Op grond van artikel 58, eerste lid, van de PW vordert het college van de gemeente die de bijstand heeft verleend de kosten van bijstand terug, voor zover de bijstand ten onrechte of tot een te hoog bedrag is ontvangen als gevolg van het niet of niet behoorlijk nakomen van de verplichting, bedoeld in artikel 17, eerste lid. Op grond van het achtste lid kan het college, indien daarvoor dringende redenen aanwezig zijn, besluiten geheel of gedeeltelijk van terugvordering af te zien.

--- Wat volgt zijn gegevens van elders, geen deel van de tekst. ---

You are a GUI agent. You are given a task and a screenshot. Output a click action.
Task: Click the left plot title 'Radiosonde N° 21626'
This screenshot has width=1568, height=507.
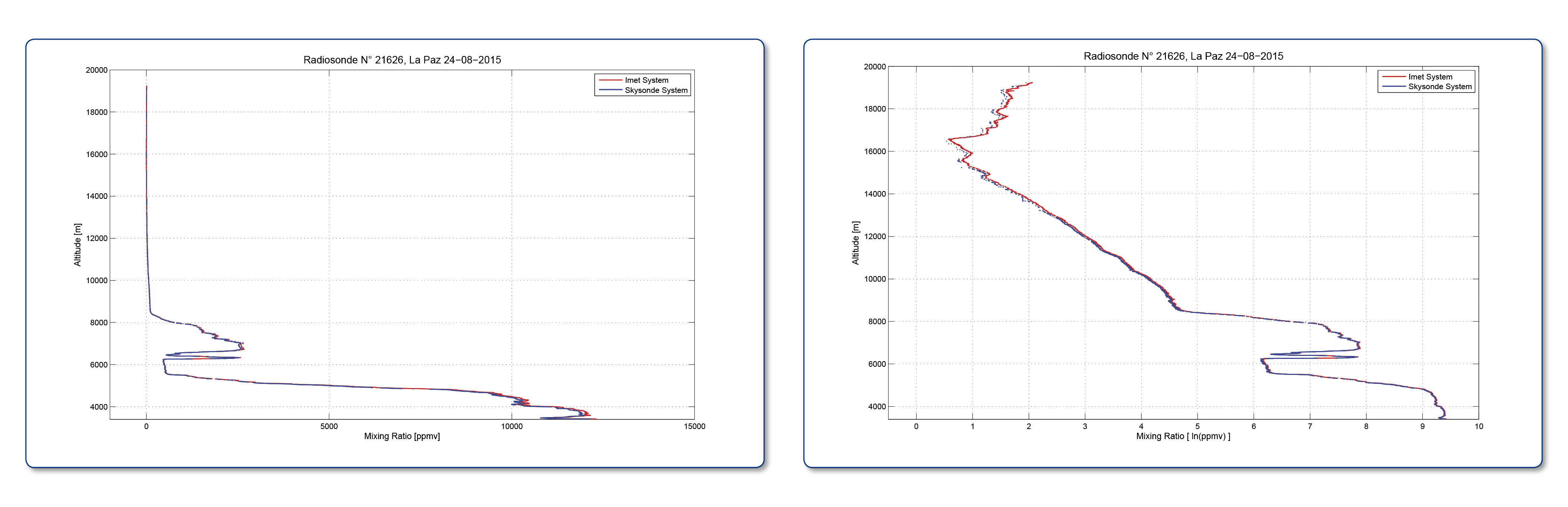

Met ingang van 1 januari 2015 is artikel I van de Invoeringswet PW in werking getreden (Stb. 2014, 270). Daarbij is onder meer de WWB gewijzigd en ondergebracht in de PW. Sindsdien is deze laatste wet de formele bevoegdheidsgrondslag voor het toekennen of intrekken van het recht op bijstand en voor het terugvorderen van bijstand. In deze zaak dateert de besluitvorming van ná 1 januari 2015, maar heeft verweerder het recht op bijstand deels over een periode, gelegen vóór die datum, ingetrokken. Hoewel formeel gesproken ingevolge artikel 78z, vierde lid, van de PW op de beroepen van toepassing is, moet het bestreden besluit, voor zover dat ziet op de intrekking van het recht op bijstand over de periode tot 1 januari 2015 worden getoetst aan de materiële bepalingen van de wetgeving van vóór 1 januari 2015, dus aan de bepalingen van de WWB. Voor zover de besluitvorming gaat over de intrekking van het recht op bijstand over de periode ná 1 januari 2015 en over de terugvordering, wordt die getoetst aan de bepalingen van de PW. De rechtbank baseert zich voor dit oordeel op de uitspraken van de Centrale Raad van Beroep (de Raad) van 20 juni 2006 (ECLI:NL:CRVB:2006:AX9529) en 16 juli 2013 (ECLI:NL:CRVB:2013:999). Voor zover verweerder het voorgaande in de besluitvorming niet heeft onderkend, verbindt de rechtbank daaraan geen consequenties. Eiseres is immers niet in haar belangen geschaad, omdat de grondslag voor de intrekking in materieel opzicht met de invoering van de PW niet is gewijzigd.

Intrekking

5.1.

De rechtbank stelt voorop dat het beroep van eiseres enkel ziet op de rechtmatigheid van het besluit tot intrekking en terugvordering, niet ook op het besluit van 13 mei 2015 waarin verweerder de bijstand van eiseres per 12 mei 2015 heeft beëindigd. Eiseres’ beroepsgrond tegen laatstgenoemd besluit kan, wat daarvan verder ook zij, in deze procedure daarom geen rol spelen, reden waarom de rechtbank deze grond ook niet zal bespreken. Ter zitting heeft eiseres dit desgevraagd bevestigd.

5.2.

Een besluit tot intrekking van de bijstand is een belastend besluit, waarbij het op de weg van verweerder ligt om de nodige kennis te vergaren over relevante feiten en omstandigheden en ook op verweerder de last rust te bewijzen dat de betrokkene niet de juiste informatie heeft verstrekt. Schending van de inlichtingenverplichting levert een rechtsgrond op voor intrekking van de bijstand, indien als gevolg daarvan niet kan worden vastgesteld of, en zo ja in hoeverre, de betrokkene verkeert in bijstand behoevende omstandigheden. Het is dan aan de betrokkene om aannemelijk te maken dat in het geval wel aan de inlichtingenverplichting zou zijn voldaan over de desbetreffende periode recht op (aanvullende) bijstand bestond.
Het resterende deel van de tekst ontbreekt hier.